### Goal
Retype the passage below on the Kaduna State development plan word for word, between "The Kaduna state" and "Public-Private Partnership (PPP).", inclusive.
======== Document extract ========
The Kaduna state government, in its State Development Plan (SDP, 2016-2020), had envisaged by 2020 all citizens should have access to quality healthcare and education; in addition, become a destination for business investment and food basket for Northern Nigeria. To achieve this, the government had committed on average to generate an estimated 124 billion Naira, as revenue per annum; expend 638.7 billion naira; and targeted to attract investment worth 800 billion naira through Public-Private Partnership (PPP).
Have these ambitious targets been successfully achieved, is the obvious question begging for answers not only from the government but also residents of the states. Of particular interest, is how far the state government has performed in terms of accelerating human capital development through public investments? As envisaged, can we really say that all or substantial number of citizens have access to affordable healthcare, quality education and improved standard of livelihoods with evident dividends to the state?
======== Data provided ========
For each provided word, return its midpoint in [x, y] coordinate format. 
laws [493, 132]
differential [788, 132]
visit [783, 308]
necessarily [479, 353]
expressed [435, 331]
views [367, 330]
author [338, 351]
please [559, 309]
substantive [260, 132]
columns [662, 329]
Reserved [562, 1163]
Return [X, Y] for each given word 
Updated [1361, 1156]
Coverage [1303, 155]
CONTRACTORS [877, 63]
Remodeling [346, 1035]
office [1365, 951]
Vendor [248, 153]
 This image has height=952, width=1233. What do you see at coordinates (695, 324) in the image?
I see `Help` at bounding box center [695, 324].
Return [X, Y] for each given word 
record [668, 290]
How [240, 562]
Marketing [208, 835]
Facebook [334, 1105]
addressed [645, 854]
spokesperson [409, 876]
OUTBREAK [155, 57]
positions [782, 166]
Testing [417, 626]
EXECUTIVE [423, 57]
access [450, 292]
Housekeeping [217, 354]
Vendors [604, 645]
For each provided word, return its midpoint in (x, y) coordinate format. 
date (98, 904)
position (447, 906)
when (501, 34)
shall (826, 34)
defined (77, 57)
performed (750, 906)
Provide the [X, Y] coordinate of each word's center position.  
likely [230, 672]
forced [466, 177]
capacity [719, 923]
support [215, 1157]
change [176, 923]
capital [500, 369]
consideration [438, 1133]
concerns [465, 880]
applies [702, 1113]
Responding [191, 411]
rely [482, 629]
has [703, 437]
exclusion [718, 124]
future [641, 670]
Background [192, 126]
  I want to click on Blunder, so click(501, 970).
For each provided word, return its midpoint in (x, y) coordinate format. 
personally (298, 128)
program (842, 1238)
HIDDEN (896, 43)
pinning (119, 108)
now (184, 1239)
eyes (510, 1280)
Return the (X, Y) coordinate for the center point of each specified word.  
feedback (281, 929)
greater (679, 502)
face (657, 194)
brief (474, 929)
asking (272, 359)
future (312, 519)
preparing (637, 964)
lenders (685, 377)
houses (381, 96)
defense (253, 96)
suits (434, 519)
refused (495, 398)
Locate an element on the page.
========
### Answer to this task
The Kaduna state government, in its State Development Plan (SDP, 2016-2020), had envisaged by 2020 all citizens should have access to quality healthcare and education; in addition, become a destination for business investment and food basket for Northern Nigeria. To achieve this, the government had committed on average to generate an estimated 124 billion Naira, as revenue per annum; expend 638.7 billion naira; and targeted to attract investment worth 800 billion naira through Public-Private Partnership (PPP).